§ REQUIREMENT 1
According to the passage on cough, what is the estimated prevalence range of cough?
§ REQUIREMENT 2
Continue the passage on cough from where it stops.

§ PASSAGE
○ ○ ○

Chronic sinusitis induced cough chronically as a result of prolonged inflammation and irritation of the sinus and nasal mucosa with purulent discharge secondary to a bacterial pathogen. This occurs as a result of recurrent acute sinusitis that allows for facultative anaerobic pathogens such as Staphylococcus aureusStaphylococcus epidemicities, and other gram-negative organisms to flourish.

A psychosomatic cough is rarely diagnosed and as an etiology should be avoided unless no other explanation can be elucidated. This is the act of coughing as a habit rather than as part of a disease process. It may be learned as a habit or part of an underlying psychological condition.

Epidemiology

A cough is the single most prevalent symptom on presentation to a physician’s office. Prevalence is heavily influenced by the social history of smoking tobacco usage and is estimated between 5% to 40%. The exact etiology of a cough determines the predilection of race and gender impact.

○ ○ ○

§ INFORMATION SHOWN
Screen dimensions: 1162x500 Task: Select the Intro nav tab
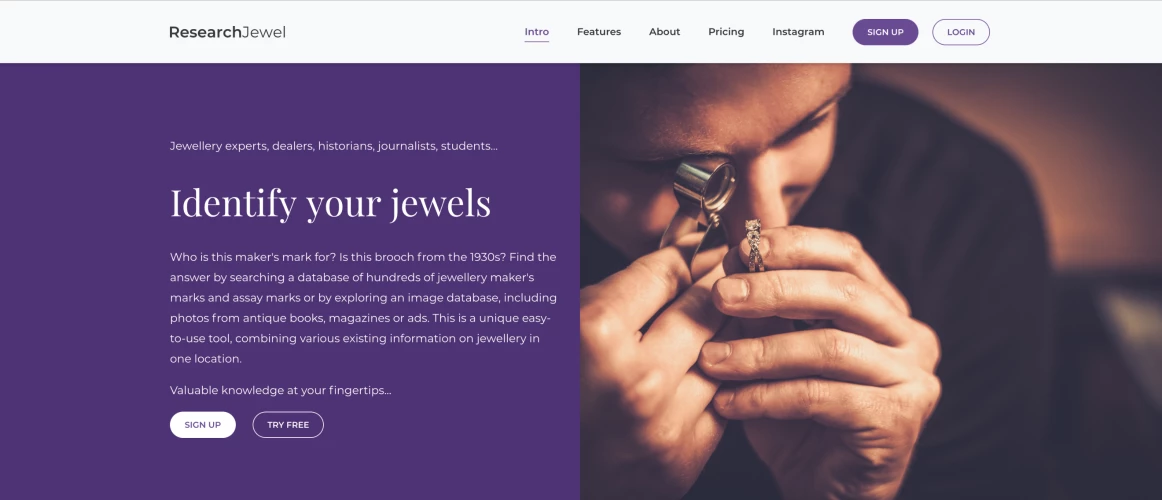tap(537, 32)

○ ○ ○

§ WRITTEN REPLY 1
Between 5% and 40%.

§ WRITTEN REPLY 2
Pathophysiology

Coughing is a largely uncontrolled, protective reflex mechanism responsible for mucociliary clearance of the airway and excess secretions within the airway. This reflex is characterized with the closing of the glottis apparatus with subsequent increases in the intrathoracic pressure which often exceeds 300 mm Hg. This is followed by the forceful expulsion of the airway contents through the glottis into the pharyngeal space and out of the body. Given the forceful nature of this process, with a velocity of exhalation exceeding 500 mph in some cases, mucous secretions are loosened from the wall of the airway and expelled. While the body physiologically uses the cough reflex in a protective manner, it is possible that aberrations in normal physiology can create unfavorable conditions that are at their mildest uncomfortable or annoying to the patient and at worst malignant to survivability with hemodynamic instability.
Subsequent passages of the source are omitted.